> [Exercise directions]
The reply should hold only the lines from the one with "Close the Summarize CDM Statistics tab" to the one with "You are a GUI", both ends kept, exactly as they appear below, without any pictures.

> [Records for the exercise]
□ □ □

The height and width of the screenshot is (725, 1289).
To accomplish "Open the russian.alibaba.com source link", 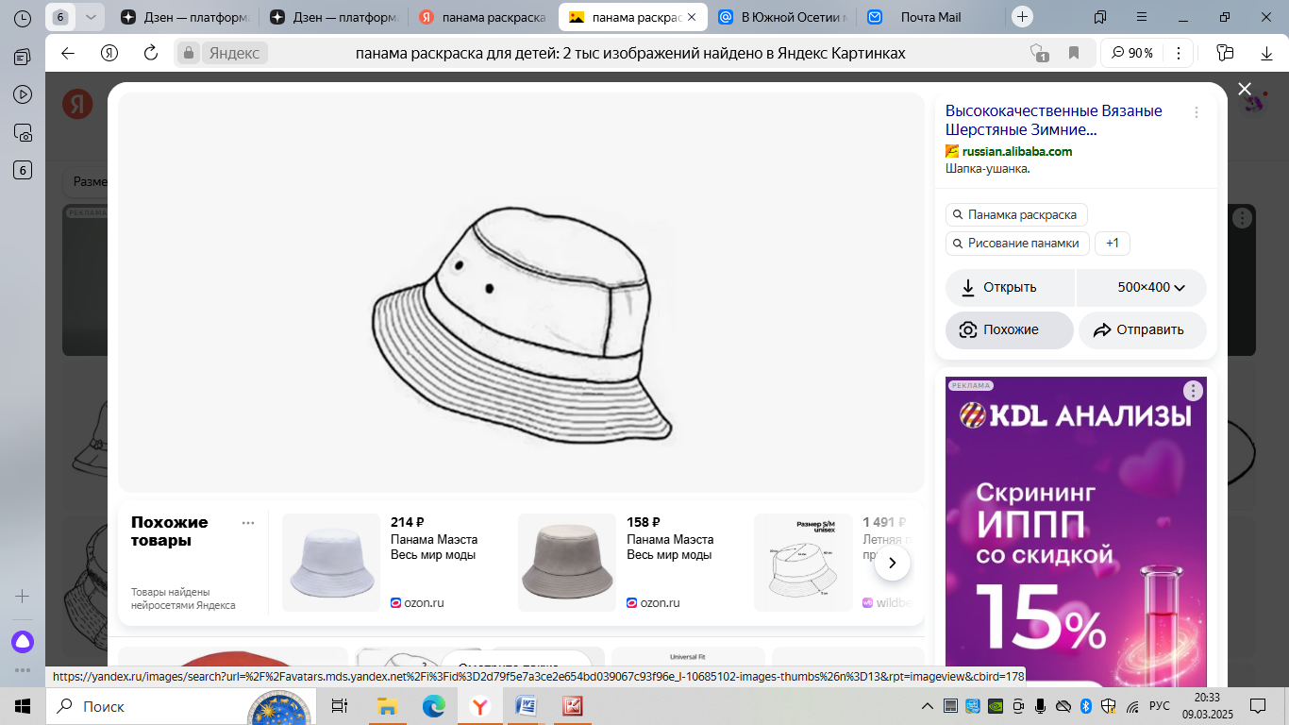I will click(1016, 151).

□ □ □

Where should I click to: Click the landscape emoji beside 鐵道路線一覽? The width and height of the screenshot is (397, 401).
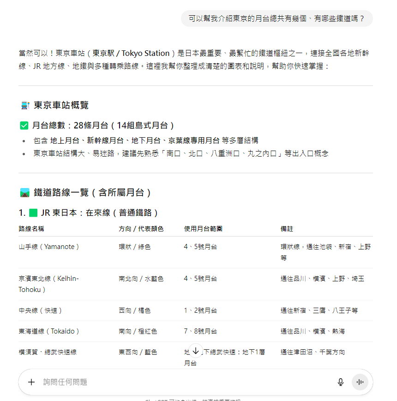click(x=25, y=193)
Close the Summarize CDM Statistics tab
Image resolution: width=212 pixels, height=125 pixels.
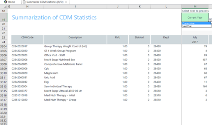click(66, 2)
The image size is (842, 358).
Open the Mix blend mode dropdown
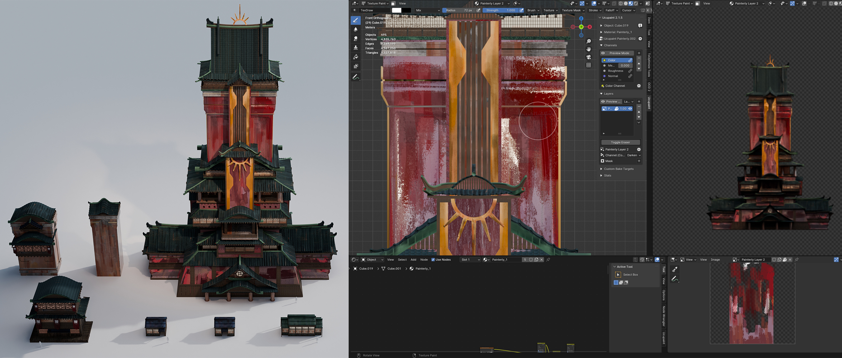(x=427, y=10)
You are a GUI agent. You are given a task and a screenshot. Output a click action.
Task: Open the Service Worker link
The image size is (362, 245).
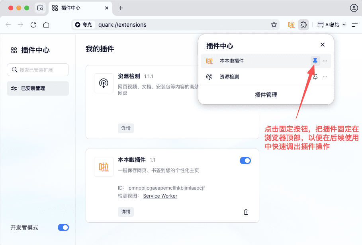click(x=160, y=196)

□ □ □

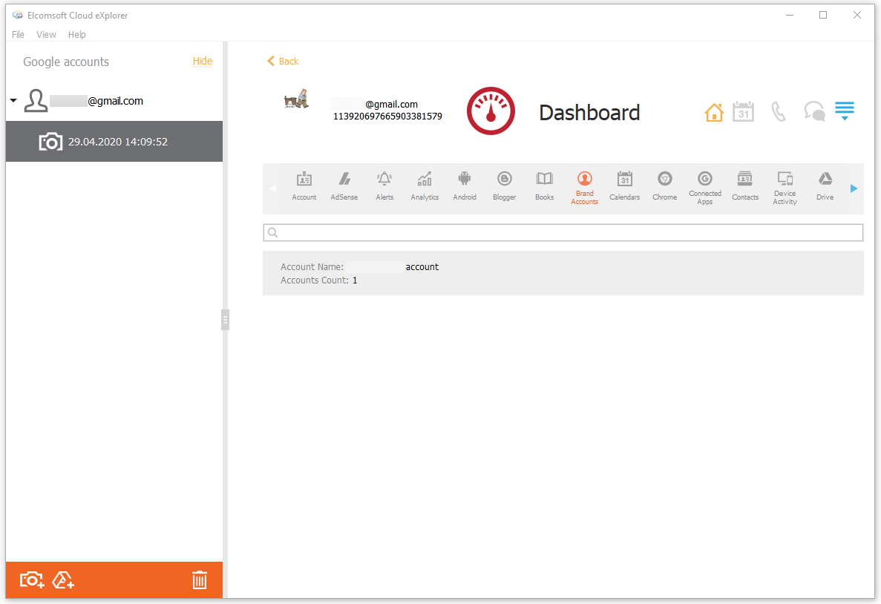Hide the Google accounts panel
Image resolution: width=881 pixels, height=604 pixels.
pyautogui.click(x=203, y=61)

□ □ □

> [Your response]
Close the Summarize CDM Statistics tab
Image resolution: width=212 pixels, height=125 pixels.
click(66, 2)
The image size is (842, 358).
Open the Mix blend mode dropdown
(x=427, y=10)
You are a GUI agent. You are given a task and a screenshot. Output a click action.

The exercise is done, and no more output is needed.